__The task__.
The whole listing below should be retyped exactly, without any images.

================================

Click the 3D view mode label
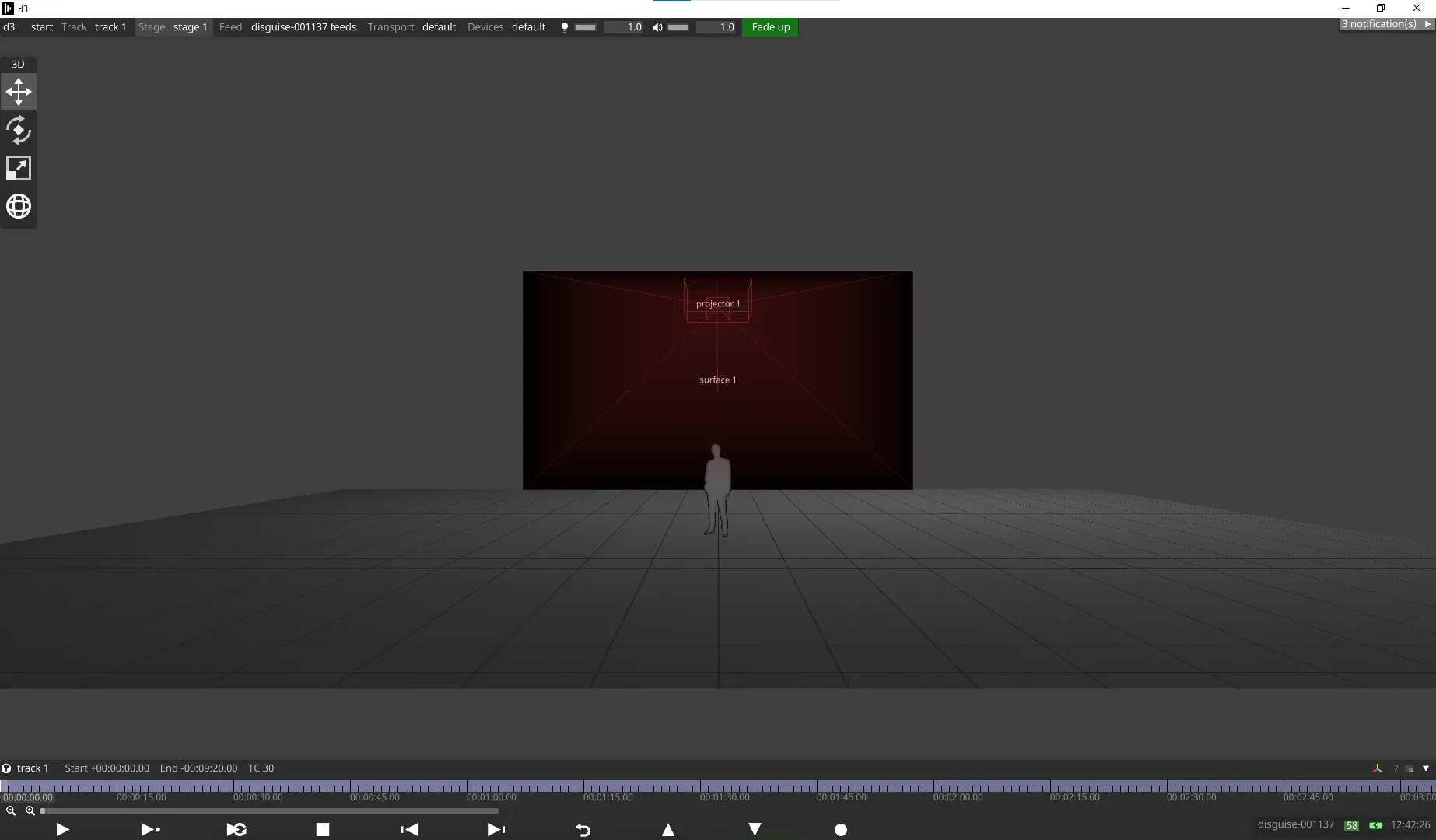The width and height of the screenshot is (1436, 840). [x=18, y=65]
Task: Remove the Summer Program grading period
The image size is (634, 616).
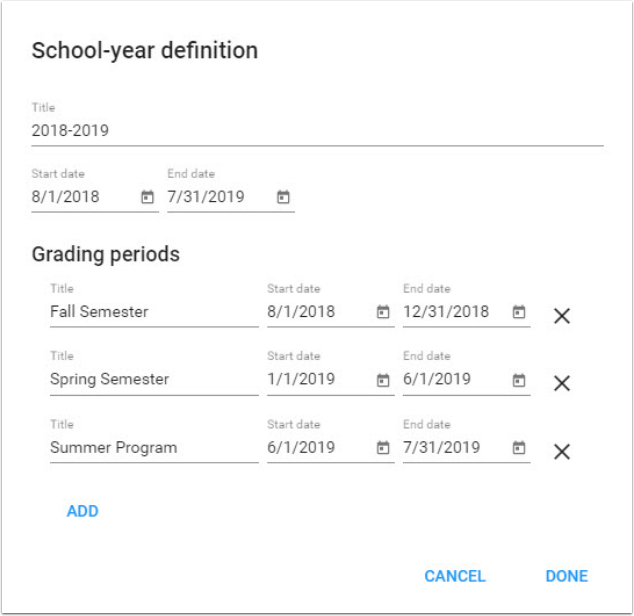Action: (x=562, y=452)
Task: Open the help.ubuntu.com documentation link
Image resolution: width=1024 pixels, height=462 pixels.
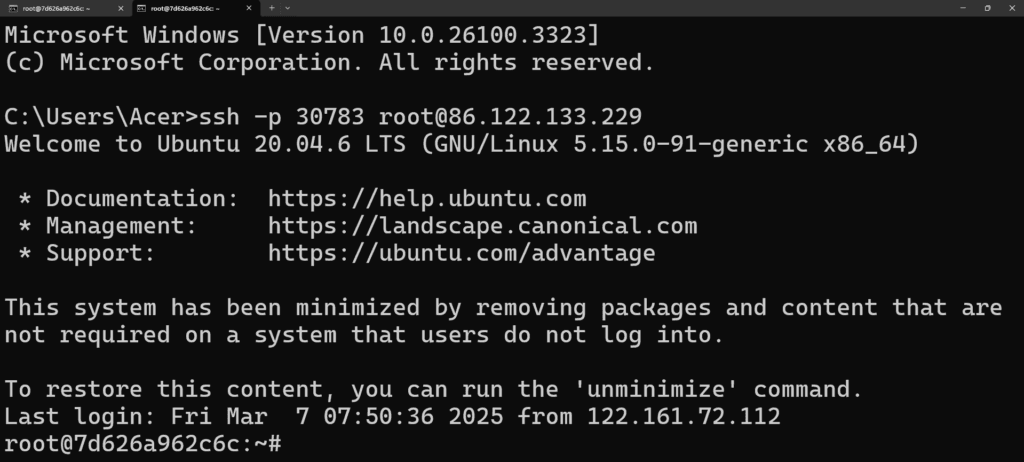Action: point(427,198)
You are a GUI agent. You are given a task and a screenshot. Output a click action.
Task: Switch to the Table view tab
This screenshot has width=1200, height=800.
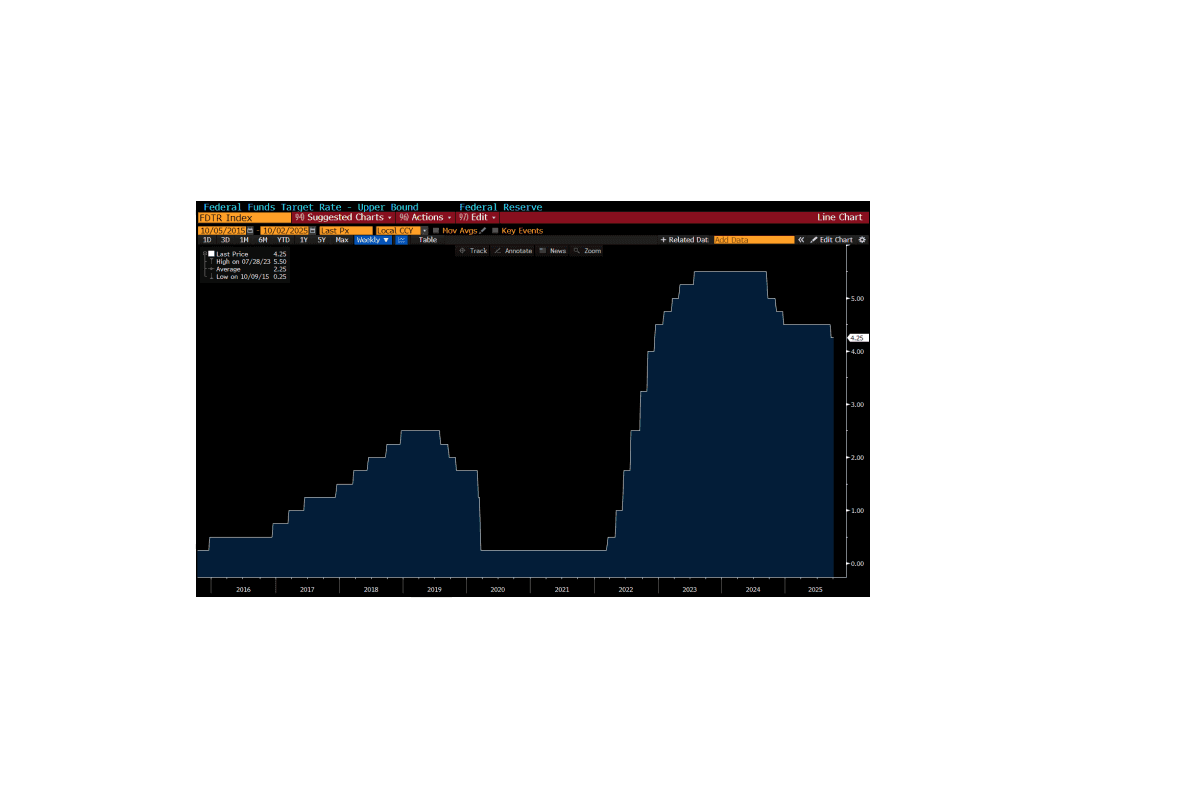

================================

__Finished task__.
Click the 3D view mode label
The width and height of the screenshot is (1436, 840). [x=18, y=65]
Task: Remove the Summer Program grading period
The image size is (634, 616).
Action: (x=562, y=452)
Task: Open the help.ubuntu.com documentation link
Image resolution: width=1024 pixels, height=462 pixels.
Action: point(427,198)
You are a GUI agent. You are given a task and a screenshot. Output a click action.
Task: Switch to the Table view tab
This screenshot has width=1200, height=800.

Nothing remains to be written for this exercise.